Why don't they take appropriate measures to deal with this problem? Because they can't. They have no idea how to. It's too hard. But rather than give up and do something they can actually do, they prefer to pretend they can do this.
The word "cause" is only in the paper once, in a title in a citation, and the word "causal" is only present twice (both quoted above).
re #13206 - not about science
I'm the Anon who wrote #13206.
I remember my mom told me that when I was like 4 years old I was trying to cut my lashes because my teacher said she liked my lashes or something like that.
I explained this to my daughter and she said that it means I didn't want the attention.

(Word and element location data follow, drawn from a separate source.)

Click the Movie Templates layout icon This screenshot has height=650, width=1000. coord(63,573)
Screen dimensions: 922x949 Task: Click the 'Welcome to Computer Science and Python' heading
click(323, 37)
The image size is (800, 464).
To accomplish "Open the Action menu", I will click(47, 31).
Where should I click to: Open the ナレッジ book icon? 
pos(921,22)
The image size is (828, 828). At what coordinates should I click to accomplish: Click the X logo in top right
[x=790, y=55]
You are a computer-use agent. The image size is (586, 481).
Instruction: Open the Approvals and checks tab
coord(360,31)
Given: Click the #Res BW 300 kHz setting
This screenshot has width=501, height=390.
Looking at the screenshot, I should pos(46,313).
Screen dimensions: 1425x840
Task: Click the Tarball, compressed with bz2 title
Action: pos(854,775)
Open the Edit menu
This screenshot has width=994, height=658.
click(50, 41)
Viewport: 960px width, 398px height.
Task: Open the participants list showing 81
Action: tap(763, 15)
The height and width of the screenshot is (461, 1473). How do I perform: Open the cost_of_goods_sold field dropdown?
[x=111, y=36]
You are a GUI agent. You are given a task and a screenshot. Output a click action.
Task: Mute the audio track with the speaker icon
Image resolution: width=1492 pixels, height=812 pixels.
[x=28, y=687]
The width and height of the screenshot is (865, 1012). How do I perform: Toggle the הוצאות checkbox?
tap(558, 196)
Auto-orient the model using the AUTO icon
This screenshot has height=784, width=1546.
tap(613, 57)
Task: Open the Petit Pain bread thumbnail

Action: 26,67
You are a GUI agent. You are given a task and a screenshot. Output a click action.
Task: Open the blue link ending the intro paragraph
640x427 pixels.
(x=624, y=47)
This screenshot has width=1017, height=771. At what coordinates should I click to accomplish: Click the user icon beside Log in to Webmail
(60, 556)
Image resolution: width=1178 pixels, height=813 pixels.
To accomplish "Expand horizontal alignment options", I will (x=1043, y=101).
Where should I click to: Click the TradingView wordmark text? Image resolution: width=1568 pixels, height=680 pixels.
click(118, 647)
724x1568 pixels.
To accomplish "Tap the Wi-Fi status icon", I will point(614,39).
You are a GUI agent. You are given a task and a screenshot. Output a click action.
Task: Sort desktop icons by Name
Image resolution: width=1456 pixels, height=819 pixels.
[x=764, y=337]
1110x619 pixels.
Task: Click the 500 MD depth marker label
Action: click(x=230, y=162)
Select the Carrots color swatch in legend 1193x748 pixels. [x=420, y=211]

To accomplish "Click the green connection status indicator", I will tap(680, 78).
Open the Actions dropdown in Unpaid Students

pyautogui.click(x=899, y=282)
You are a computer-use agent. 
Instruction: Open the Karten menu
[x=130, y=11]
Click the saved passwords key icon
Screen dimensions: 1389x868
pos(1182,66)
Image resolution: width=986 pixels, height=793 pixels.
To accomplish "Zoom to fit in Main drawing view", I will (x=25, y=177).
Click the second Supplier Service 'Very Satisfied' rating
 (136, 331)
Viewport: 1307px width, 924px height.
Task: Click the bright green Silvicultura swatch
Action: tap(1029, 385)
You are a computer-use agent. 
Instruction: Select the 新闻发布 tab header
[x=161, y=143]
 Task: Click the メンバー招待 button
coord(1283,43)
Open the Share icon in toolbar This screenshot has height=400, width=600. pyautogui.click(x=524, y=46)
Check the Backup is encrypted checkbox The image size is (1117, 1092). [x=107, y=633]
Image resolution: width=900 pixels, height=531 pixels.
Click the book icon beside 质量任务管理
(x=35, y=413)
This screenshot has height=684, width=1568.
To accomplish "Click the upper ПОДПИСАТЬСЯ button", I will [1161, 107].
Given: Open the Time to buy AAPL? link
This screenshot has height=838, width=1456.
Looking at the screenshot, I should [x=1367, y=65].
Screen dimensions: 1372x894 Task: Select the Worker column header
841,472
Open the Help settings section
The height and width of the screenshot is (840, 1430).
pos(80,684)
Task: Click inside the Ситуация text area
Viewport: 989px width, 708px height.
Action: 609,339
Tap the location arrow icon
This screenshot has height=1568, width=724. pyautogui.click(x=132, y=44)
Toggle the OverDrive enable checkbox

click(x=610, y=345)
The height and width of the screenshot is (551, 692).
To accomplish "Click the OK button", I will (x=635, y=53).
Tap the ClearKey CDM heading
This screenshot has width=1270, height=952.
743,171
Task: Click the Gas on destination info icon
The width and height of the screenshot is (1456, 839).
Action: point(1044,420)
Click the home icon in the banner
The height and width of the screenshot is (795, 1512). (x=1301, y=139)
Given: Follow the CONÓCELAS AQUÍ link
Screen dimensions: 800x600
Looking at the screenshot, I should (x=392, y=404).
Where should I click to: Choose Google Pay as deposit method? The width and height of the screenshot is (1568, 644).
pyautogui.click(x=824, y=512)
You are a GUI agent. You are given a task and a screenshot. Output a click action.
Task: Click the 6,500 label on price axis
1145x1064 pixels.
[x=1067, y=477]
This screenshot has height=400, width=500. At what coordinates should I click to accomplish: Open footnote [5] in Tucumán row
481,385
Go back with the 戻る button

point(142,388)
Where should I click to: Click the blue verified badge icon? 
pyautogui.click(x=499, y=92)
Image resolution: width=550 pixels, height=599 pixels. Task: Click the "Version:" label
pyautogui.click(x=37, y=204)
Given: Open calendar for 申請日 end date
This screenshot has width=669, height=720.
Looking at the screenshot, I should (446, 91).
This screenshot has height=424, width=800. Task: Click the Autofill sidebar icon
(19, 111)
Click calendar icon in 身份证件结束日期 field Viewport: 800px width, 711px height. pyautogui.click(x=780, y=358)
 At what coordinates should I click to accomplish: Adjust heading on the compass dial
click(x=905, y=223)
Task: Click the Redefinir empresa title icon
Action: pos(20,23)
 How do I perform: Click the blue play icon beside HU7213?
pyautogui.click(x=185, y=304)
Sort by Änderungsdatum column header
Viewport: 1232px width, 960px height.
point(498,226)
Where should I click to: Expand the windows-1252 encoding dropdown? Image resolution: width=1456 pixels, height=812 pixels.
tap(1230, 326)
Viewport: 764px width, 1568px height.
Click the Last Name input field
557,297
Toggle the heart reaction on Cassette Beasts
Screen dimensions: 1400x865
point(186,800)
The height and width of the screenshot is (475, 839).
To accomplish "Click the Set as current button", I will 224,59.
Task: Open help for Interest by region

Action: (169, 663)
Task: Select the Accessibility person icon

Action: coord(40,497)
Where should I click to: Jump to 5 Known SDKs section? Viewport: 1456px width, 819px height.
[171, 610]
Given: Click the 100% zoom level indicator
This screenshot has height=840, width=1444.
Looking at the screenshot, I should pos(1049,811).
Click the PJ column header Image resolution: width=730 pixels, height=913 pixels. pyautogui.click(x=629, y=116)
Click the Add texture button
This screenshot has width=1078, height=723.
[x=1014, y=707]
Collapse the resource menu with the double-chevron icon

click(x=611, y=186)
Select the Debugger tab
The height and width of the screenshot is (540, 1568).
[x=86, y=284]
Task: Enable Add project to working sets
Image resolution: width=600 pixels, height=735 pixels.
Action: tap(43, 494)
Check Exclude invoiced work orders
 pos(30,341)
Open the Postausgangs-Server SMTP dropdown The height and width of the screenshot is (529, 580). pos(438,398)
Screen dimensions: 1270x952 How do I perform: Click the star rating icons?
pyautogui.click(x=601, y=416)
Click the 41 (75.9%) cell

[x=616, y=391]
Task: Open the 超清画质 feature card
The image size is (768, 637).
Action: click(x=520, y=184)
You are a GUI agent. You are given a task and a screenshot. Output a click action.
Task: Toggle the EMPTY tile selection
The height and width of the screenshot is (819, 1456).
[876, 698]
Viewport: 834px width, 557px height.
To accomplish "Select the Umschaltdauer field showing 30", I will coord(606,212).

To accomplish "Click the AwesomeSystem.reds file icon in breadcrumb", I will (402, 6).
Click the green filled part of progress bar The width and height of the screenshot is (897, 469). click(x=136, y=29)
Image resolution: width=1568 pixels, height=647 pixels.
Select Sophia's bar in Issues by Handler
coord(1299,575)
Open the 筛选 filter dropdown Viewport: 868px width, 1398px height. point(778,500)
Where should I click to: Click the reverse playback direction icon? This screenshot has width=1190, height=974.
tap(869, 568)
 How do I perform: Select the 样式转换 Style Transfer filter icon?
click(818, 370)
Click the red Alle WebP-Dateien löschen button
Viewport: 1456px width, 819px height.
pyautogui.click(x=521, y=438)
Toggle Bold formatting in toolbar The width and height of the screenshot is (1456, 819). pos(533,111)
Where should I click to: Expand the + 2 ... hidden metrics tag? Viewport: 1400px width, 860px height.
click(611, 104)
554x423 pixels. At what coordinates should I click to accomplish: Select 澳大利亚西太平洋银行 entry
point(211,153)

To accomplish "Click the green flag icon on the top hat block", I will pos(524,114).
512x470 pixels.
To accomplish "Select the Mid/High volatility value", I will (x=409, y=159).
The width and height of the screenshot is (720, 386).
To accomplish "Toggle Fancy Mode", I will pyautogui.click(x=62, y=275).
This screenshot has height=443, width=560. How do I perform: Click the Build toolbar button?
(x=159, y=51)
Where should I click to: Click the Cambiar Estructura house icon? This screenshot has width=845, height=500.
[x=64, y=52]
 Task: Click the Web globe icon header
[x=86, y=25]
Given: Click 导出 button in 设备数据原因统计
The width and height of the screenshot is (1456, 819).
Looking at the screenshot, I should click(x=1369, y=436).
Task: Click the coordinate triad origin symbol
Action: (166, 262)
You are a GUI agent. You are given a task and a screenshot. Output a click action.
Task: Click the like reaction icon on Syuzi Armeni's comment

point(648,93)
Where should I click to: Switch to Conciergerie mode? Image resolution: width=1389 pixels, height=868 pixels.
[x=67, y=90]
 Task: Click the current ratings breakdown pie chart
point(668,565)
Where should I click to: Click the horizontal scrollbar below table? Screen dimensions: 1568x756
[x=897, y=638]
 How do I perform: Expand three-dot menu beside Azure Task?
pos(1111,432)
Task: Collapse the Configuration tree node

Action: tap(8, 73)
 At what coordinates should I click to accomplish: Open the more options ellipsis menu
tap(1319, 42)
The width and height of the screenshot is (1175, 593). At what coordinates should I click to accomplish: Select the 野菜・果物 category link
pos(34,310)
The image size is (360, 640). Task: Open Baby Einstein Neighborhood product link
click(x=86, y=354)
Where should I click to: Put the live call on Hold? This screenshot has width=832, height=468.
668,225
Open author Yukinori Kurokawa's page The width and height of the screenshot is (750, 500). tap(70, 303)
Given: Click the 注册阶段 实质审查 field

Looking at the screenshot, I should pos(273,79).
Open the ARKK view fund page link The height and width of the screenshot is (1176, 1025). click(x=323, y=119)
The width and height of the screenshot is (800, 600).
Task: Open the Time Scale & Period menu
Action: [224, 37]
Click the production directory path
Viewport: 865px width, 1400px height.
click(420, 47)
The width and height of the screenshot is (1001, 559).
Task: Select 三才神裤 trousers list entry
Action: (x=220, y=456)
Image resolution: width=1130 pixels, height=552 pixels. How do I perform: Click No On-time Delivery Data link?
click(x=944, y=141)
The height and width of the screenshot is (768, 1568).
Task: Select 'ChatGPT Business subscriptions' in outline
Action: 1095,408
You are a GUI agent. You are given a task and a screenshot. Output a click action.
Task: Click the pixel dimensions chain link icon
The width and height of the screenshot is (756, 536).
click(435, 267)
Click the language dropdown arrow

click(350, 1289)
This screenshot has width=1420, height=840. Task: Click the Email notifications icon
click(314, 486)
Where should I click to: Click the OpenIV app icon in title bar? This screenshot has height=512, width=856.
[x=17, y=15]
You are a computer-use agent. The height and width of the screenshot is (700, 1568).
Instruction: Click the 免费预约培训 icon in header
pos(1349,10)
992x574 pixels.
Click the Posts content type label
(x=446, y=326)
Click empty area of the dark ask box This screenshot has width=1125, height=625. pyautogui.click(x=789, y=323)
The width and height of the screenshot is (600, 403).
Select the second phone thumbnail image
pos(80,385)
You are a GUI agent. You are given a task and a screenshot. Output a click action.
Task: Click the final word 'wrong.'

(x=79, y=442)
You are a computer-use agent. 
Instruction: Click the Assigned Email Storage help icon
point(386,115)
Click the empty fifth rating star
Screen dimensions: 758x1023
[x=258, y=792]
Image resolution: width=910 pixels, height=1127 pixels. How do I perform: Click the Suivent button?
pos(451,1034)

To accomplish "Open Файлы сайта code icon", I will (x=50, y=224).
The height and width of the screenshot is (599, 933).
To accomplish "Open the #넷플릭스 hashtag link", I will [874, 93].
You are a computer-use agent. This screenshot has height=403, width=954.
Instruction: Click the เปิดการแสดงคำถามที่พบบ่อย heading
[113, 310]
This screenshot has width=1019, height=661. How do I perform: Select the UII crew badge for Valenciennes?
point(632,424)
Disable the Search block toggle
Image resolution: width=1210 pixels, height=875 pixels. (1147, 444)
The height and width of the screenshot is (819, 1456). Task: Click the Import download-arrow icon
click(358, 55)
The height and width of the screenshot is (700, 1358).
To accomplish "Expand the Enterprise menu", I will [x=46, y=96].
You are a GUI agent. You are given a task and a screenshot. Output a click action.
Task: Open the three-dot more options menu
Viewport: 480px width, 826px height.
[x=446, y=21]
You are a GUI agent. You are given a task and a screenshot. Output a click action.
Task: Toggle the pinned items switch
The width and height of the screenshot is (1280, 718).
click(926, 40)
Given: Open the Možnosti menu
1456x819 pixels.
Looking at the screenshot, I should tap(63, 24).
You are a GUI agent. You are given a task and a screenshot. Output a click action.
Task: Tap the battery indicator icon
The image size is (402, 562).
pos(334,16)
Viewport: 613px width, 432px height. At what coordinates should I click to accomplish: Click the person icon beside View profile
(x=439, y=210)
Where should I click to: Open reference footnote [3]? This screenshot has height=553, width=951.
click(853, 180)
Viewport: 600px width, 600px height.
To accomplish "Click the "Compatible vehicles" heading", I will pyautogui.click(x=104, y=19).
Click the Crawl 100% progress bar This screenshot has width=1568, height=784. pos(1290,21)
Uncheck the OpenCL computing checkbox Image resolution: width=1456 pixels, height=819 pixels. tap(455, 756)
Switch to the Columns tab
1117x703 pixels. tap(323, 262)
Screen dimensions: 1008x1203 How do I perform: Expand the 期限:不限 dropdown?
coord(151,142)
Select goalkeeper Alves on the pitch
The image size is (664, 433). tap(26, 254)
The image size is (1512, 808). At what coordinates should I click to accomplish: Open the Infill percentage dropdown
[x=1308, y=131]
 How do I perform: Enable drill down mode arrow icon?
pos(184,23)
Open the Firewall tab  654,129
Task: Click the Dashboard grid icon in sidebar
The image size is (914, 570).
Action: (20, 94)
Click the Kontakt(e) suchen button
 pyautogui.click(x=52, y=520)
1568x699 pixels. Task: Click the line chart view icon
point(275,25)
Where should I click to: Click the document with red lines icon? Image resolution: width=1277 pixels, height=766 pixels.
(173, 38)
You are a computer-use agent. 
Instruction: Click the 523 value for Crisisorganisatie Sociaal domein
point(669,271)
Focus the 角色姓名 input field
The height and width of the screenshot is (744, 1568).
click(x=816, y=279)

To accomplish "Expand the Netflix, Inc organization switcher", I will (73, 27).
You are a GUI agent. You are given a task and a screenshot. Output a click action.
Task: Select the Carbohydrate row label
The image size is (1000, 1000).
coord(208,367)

Maybe I thought that long lashes meant I look like a girl and I didn't want to look like a girl.
> You must try to explain what is causing X and Y to correlate so that you can determine first if it's a coincidence or not, and second you can know what kind of changes to the situation would affect it.
What are some approaches to do this if statistics are excluded?
#13219 Stats are not *excluded*, they just aren't primary or sufficient.
The approach needed is *critical rationalism*. It is an *epistemology* (philosophy of knowledge) which explains *how learning works*. In particular, we learn by *conjectures and refutations* (brainstorming guesses and and using criticism to find and correct mistakes and otherwise improve the ideas we've created).
To understand causes, one must brainstorm ideas about what the causes could be and use critical thinking, including critical discussion, to rule out bad guesses.
> I'm the Anon who wrote #13206.
> I remember my mom told me that when I was like 4 years old I was trying to cut my lashes because my teacher said she liked my lashes or something like that.
> I explained this to my daughter and she said that it means I didn't want the attention.
> Maybe I thought that long lashes meant I look like a girl and I didn't want to look like a girl.
Most people wind up seeking approval of others pretty early, but you were going the other way. That was a good sign!
>>I remember my mom told me that when I was like 4 years old I was trying to cut my lashes because my teacher said she liked my lashes or something like that.
>Most people wind up seeking approval of others pretty early, but you were going the other way. *That was a good sign!*
I don't agree. Not destroying something that others find pretty is not the same as seeking approval. Destroying the pretty is sometimes just the approval seeking from others. Just look at some fairly recent trends - how lady Gaga dresses or many feminists.
reply to #13246
> I don't agree. Not destroying something that others find pretty is not the same as seeking approval. Destroying the pretty is sometimes just the approval seeking from others. Just look at some fairly recent trends - how lady Gaga dresses or many feminists.
sometimes sure, but I think Anon was only speaking to the particular situation described in #13214. so I think you're disagreeing with something that wasn't said.
>> I don't agree. Not destroying something that others find pretty is not the same as seeking approval. Destroying the pretty is sometimes just the approval seeking from others. Just look at some fairly recent trends - how lady Gaga dresses or many feminists.
>sometimes sure, but I think Anon was only speaking to the particular situation described in #13214. so I think you're disagreeing with something that wasn't said.
I don't know how you (?) arrived to this being a good sign (the wanting to cut the lashes).
I think the right move of not seeking approval is just saying "thanks" and not bother with it one way or another. Wanting to cut the lashes stems from second-handedness, the praiser's opinion, not one's own.